Das Buch „Lehrer – Traumberuf oder Horrorjob?“ ist eins auf jeden Fall nicht, nämlich ein Buch über die Schule oder über das deutsche Bildungssystem. Es beschäftigt sich auch nicht mit Eltern und nur am Rande mit Kindern. In diesem Buch beschreibt ein einziger Lehrer, wie er Schule erlebt hat, und zwar von der eigenen Grundschule an bis zu der Zeit, in der er als Lehrer fest angestellt bzw. verbeamtet war. Seine Sprache ist sehr direkt, oft anklagend, aber auch immer wieder selbstkritisch. Manchmal vergaloppiert sich Arne Ulbricht und schreibt sich ein wenig in Rage. Da wird sein Stil dann vielleicht auch hin und wieder etwas zu deutlich. Die Bedeutung einiger Abkürzungen wie GEW (= Gewerkschaft Erziehung und Wissenschaft) werden als selbst erklärend angenommen, was sie möglicherweise im Lehrerkreis sind, aber nicht bei allen anderen Berufsgruppen.

Es drängt sich ein wenig der Verdacht auf, als ob Arne Ulbricht das Buch als eine Art Selbstreinigung benötigt, denn letztendlich geht es vor allem um die Kritik an der Verbeamtung von Lehrern und um die Bürokratie des föderalistischen deutschen Bildungssystem, beides verpackt in die Darstellung seiner persönlichen Erfahrungen als Lehrer.

Mutig ist es von Arne Ulbricht, seine eigenen Unzulänglichkeiten als Lehrer öffentlich zu machen. Haben nicht Lehrer und Ärzte immer Recht? (Nein, das haben sie natürlich nicht.)

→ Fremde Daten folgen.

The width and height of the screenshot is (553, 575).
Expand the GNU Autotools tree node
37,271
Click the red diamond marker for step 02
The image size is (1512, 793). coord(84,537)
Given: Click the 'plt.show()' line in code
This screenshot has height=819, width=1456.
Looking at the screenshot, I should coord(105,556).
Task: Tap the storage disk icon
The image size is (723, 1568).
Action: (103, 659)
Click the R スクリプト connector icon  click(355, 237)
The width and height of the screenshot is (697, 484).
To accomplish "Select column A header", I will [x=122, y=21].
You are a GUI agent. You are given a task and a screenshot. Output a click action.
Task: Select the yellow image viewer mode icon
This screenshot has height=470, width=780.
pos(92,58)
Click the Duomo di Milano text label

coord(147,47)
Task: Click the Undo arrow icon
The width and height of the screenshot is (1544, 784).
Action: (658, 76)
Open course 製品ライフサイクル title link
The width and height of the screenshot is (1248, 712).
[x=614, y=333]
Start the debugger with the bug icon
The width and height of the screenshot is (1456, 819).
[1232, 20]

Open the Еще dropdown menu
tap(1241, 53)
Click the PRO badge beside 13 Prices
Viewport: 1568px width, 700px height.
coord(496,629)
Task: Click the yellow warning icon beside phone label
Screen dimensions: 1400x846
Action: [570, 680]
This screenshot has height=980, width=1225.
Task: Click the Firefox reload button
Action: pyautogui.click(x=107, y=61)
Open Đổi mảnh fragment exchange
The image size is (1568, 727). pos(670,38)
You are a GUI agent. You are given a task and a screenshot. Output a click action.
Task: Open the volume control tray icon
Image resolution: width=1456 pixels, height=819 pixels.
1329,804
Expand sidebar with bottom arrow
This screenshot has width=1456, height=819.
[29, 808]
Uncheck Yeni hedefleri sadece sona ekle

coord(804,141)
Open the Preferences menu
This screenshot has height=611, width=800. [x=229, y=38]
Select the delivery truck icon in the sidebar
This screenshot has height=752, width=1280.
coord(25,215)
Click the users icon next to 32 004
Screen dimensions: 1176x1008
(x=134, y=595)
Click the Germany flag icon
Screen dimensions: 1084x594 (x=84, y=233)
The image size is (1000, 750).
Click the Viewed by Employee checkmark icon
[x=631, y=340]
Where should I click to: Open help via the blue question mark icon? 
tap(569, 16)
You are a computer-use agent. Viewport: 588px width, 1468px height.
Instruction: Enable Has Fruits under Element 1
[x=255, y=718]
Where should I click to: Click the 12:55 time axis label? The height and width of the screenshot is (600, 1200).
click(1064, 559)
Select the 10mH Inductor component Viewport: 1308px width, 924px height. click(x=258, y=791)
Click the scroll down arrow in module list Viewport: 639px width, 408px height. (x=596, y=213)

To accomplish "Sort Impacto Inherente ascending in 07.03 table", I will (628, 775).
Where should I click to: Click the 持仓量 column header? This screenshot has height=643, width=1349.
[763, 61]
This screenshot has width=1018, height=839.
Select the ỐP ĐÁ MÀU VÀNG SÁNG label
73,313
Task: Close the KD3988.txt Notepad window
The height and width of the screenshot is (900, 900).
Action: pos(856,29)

Bemerkenswert kritisch sieht er den Beruf des Lehrers an sich. Lehrer leben nach wie vor in ihrer eigenen geschützen (verbeamteten) Welt und verlieren den Bezug zu dem, was für andere Menschen Berufsleben bedeutet. Aber genau darauf sollen Lehrer ihre Schüler vorbereiten, auf den Berufsalltag. Ebenso sieht es mit der Vorbereitung auf ein Studium aus. Welcher gestandene Lehrer weiß denn schon, wie es heute an den Universitäten zugeht? Zu betonen ist an dieser Stelle, dass Arne Ulbricht nicht einzelne Personen kritisieren möchte, sondern das System der Verbeamtung von Lehrern als Ganzes. Wer also mal lesen möchte, wie ein verbeamteter Lehrer seinen Status als Beamter (und den seiner Kollegen) sieht, der muss dieses Buch lesen. Diese Gelegenheit hat man nicht sehr oft.

Aber vor allem sollten Lehrer dieses Buch lesen. Nach den ersten Seiten werden viele wahrscheinlich in Versuchung geraten, das Buch in die Ecke zu knallen. Aber glücklicherweise ist das Buch in einer einfachen Sprache geschrieben und lässt sich deswegen leicht und schnell herunterlesen (ihr haltet das schon durch!). Vielleicht gebt ihr dem Buch eine zweite Chance und lest erst einmal ab Seite 137 weiter (= Traumstunden). Wisst ihr wieder, warum ihr Lehrer geworden seid? Nehmt die Schüler ernst, lasst euch auf eure Schüler ein und sie werden es euch danken! Und vergesst nicht, dass auch andere Berufe ihre Schattenseiten haben.

Für alle anderen ist das Buch zwar kurzweilig, aber nicht unbedingt ein literarisches Meisterwerk, ohne das man nicht weiterleben könnte. (Das solle es aber auch gar nicht sein.)